Recorded information:
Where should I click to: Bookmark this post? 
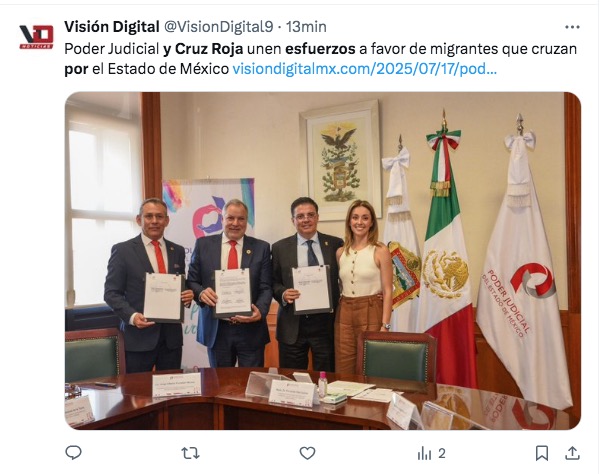[x=542, y=453]
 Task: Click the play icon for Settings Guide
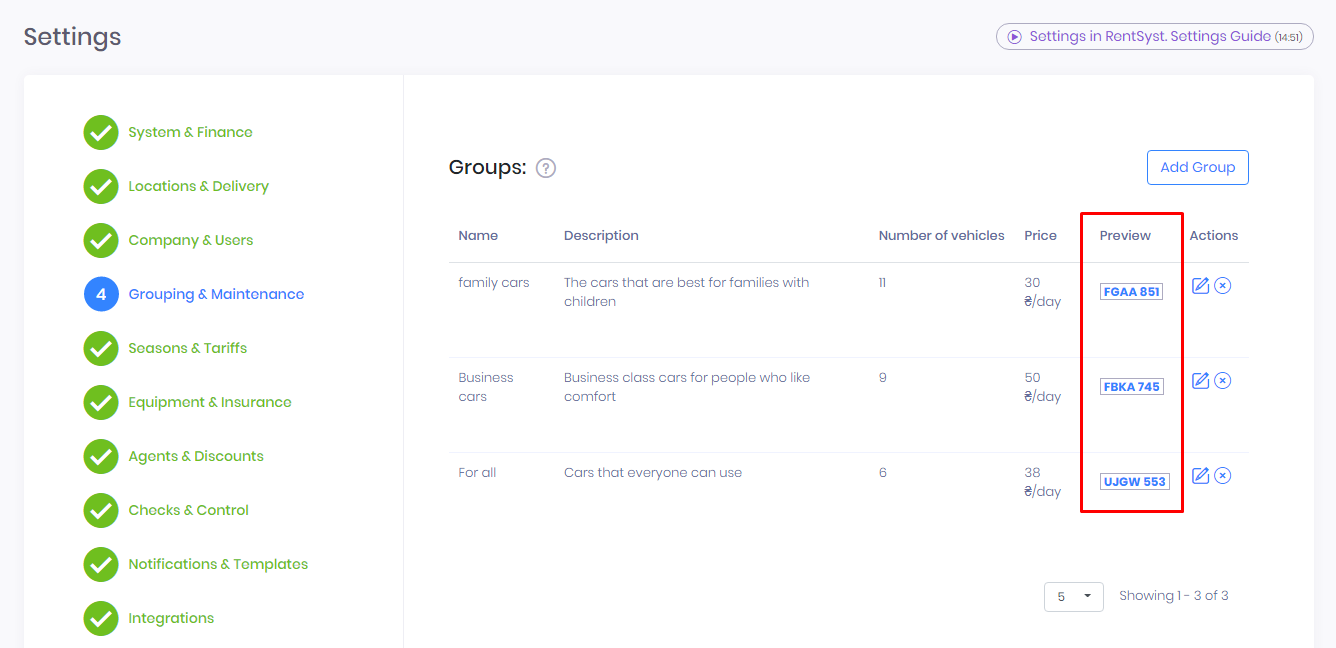click(1014, 37)
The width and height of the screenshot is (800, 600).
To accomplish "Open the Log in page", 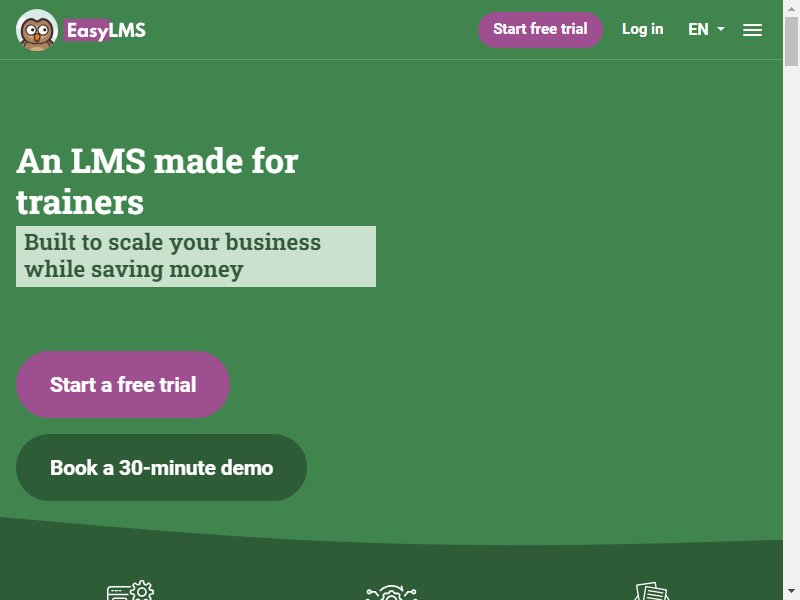I will coord(642,29).
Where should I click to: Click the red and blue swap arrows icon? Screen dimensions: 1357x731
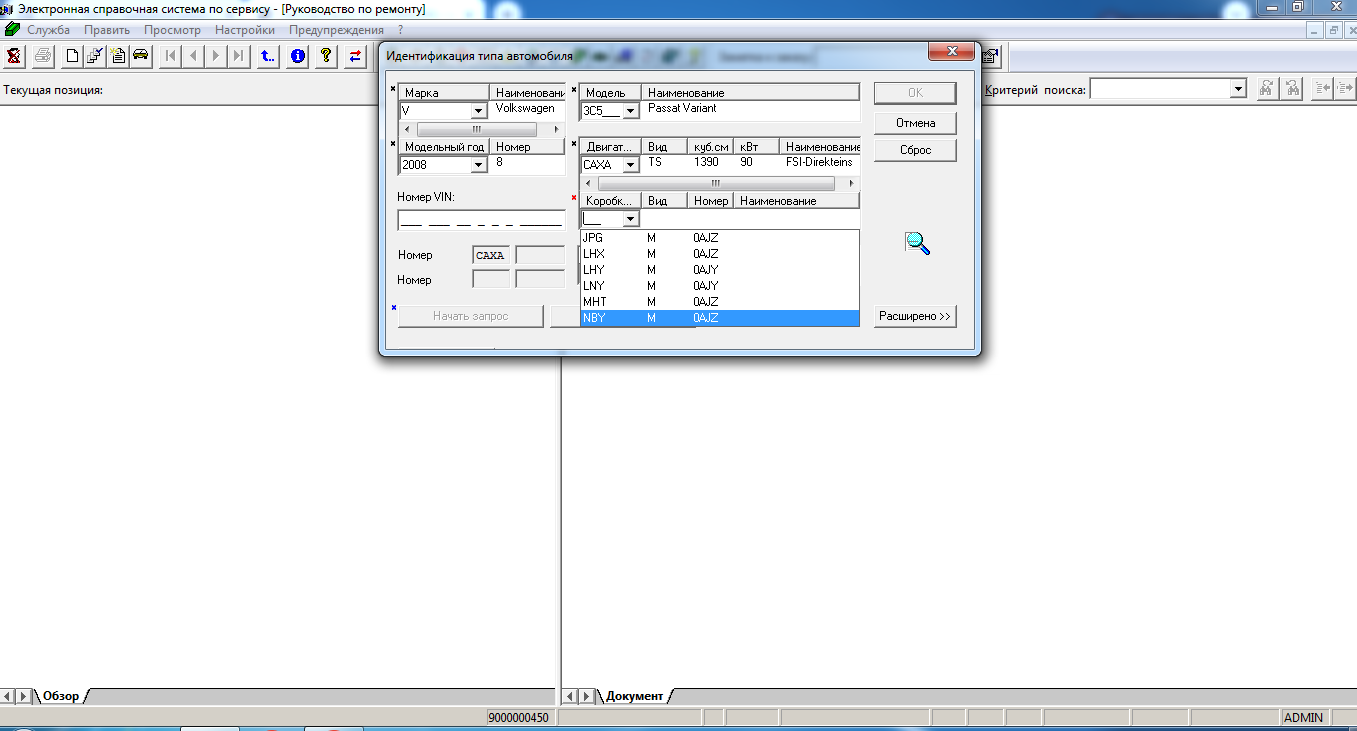pyautogui.click(x=354, y=56)
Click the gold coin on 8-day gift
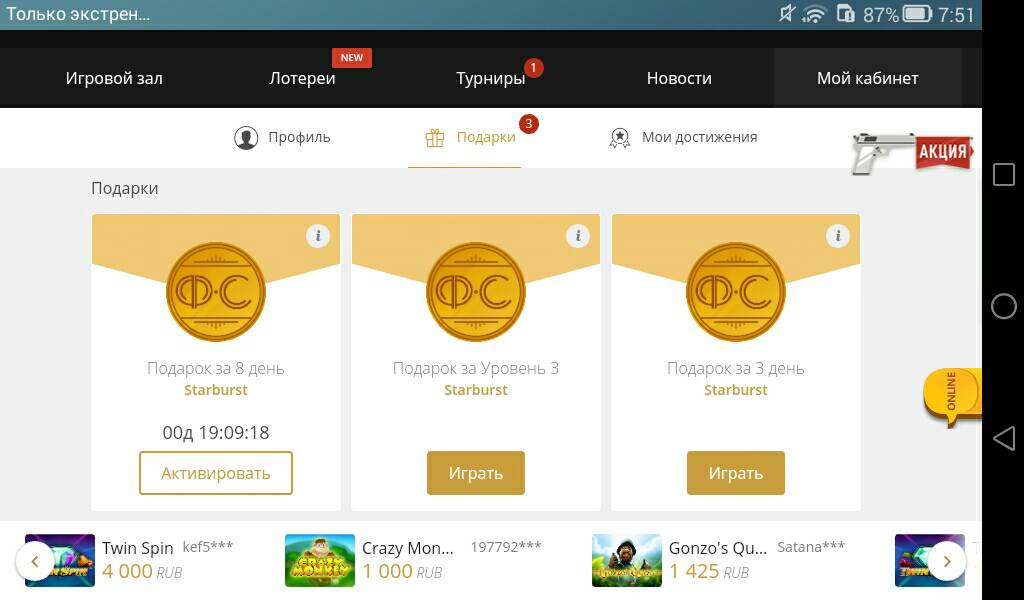1024x600 pixels. [x=216, y=292]
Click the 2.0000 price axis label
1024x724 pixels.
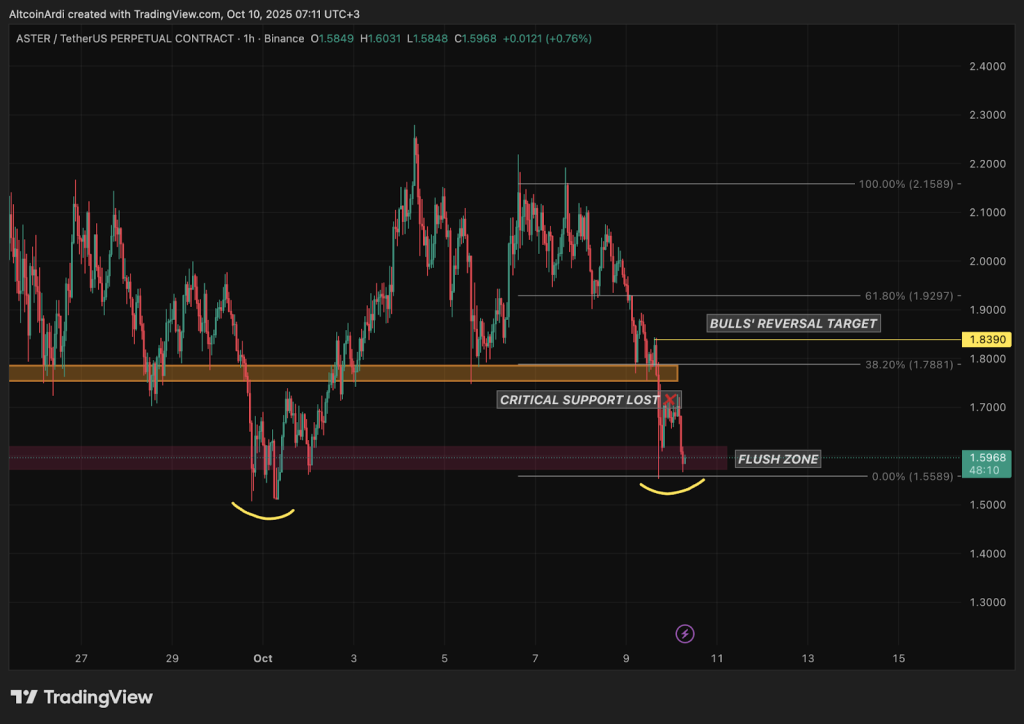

Problem to work on:
Could you rewrite the listing from the line containing "Click the gold coin on 8-day gift" down through the end, swapping "gold coin" for "silver coin" and changing nothing else? Leave the pictures out.

Solution for this problem:
Click the silver coin on 8-day gift
1024x600 pixels. [x=216, y=292]
Click the 2.0000 price axis label
1024x724 pixels.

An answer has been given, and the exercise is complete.